# Two Input Networks Using Categorical Embeddings, Shared Layers, and Merge Layers
We're gonna use a larger dataset to predict team strength. Each time has an integer ID.

In [1]:
import pandas as pd
import numpy as np
from keras.layers import Input
from keras.layers import Dense
from keras.models import Model
from keras.utils import plot_model
from keras.layers import Embedding
from keras.layers import Flatten
import matplotlib.pyplot as plt

Using TensorFlow backend.


In [10]:
df = pd.read_csv('basketball_data/games_season.csv')
df.head()

Unnamed: 0,season,team_1,team_2,home,score_diff,score_1,score_2,won
0,1985,3745,6664,0,17,81,64,1
1,1985,126,7493,1,7,77,70,1
2,1985,288,3593,1,7,63,56,1
3,1985,1846,9881,1,16,70,54,1
4,1985,2675,10298,1,12,86,74,1


## Category embeddings
Advanced type of layer. They are very useful in dealing with high cardinality categorical data like out team's ID. 
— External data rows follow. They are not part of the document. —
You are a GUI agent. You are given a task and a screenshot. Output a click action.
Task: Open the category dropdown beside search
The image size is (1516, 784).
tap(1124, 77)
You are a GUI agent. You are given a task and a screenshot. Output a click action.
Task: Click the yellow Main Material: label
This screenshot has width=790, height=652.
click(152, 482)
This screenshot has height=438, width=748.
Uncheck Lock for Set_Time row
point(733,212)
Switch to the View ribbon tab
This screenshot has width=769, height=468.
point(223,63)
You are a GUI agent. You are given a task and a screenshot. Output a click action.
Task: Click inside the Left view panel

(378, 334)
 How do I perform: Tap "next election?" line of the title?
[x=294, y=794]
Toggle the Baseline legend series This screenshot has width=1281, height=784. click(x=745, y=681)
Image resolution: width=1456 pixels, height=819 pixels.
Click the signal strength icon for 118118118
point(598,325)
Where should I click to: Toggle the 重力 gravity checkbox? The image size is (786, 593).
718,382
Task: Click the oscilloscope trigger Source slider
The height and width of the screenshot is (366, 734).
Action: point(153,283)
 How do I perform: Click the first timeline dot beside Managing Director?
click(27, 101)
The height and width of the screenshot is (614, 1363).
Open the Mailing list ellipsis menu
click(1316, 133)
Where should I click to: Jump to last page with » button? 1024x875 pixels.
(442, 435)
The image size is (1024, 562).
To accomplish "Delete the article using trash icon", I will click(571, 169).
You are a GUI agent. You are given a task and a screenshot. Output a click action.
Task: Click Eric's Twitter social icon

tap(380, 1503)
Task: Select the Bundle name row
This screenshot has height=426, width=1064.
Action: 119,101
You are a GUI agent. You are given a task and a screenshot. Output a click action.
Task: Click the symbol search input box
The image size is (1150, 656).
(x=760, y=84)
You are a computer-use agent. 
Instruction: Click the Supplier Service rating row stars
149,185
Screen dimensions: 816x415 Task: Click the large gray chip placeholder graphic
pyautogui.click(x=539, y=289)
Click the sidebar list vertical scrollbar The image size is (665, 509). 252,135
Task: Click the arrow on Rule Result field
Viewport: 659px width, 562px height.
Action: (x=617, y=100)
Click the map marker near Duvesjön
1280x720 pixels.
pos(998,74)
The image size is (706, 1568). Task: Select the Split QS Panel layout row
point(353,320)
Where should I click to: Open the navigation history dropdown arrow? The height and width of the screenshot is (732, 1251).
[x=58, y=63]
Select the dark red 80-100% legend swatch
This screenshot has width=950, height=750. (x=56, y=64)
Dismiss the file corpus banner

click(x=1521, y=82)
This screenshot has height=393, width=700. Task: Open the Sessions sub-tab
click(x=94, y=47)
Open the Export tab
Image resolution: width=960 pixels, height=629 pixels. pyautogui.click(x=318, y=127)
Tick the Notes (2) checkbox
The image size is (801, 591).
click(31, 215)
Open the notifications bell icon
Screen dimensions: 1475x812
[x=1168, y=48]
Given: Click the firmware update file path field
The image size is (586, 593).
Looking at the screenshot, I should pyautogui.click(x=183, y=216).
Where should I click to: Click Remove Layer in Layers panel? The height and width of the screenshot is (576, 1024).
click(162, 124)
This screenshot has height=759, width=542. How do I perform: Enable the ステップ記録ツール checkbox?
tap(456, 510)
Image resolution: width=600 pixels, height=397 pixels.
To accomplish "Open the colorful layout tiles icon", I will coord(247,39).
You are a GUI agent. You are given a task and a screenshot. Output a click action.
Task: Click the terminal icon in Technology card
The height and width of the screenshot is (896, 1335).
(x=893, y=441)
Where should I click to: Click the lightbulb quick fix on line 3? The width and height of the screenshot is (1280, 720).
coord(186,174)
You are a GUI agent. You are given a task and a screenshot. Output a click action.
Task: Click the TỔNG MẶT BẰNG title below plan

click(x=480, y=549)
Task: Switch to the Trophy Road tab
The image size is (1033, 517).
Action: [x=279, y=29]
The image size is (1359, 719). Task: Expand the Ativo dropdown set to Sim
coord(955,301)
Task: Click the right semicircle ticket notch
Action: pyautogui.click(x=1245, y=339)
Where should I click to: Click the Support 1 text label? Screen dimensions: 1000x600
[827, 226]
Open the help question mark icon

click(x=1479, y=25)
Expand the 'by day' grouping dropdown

Also useful when using word to vector models.

We're gonna use a cat embedding layer to map integer team ID to a decimal rating. 

In [7]:
from keras.layers import Embedding
input_tensor = Input(shape=(1, ))
n_teams = 10887

embed_layer = Embedding(input_dim = n_teams,
                        input_length =1, #because each team is an integer
                        output_dim =1, #we only want a single rating per team
                        name = 'Team-Strength-Lookup')
embed_tensor = embed_layer(input_tensor)

Instructions for updating:
Colocations handled automatically by placer.


Embedding layers increase dimesionality of the data. This extra dimesion can be useful when dealing with images or text. We won't use this here so we will flatten it.

The flatten layer is also the output layer for the embedding process

In [8]:
from keras.layers import Flatten
flatten_tensor = Flatten()(embed_tensor)

We can wrap the whole thing in our model:

In [9]:
model = Model(input_tensor, flatten_tensor)

We can now use this model as a layer for another model. 

### Practice: Define team lookup
Shared layers allow a model to use the same weight matrix for multiple steps. In this exercise, you will build a "team strength" layer that represents each team by a single number. You will use this number for both teams in the model. The model will learn a number for each team that works well both when the team is team_1 and when the team is team_2 in the input data.

The games_season DataFrame is available in your workspace.

In [12]:
# Imports
from keras.layers import Embedding
from numpy import unique

# Count the unique number of teams
n_teams = unique(df['team_1']).shape[0]

# Create an embedding layer
team_lookup = Embedding(input_dim=n_teams,
                        output_dim=1,
                        input_length=1,
                        name='Team-Strength')

#The embedding layer is a lot like a dictionary, but your model learns the values for each key.

### Practice: Define team model
The team strength lookup has three components: an input, an embedding layer, and a flatten layer that creates the output.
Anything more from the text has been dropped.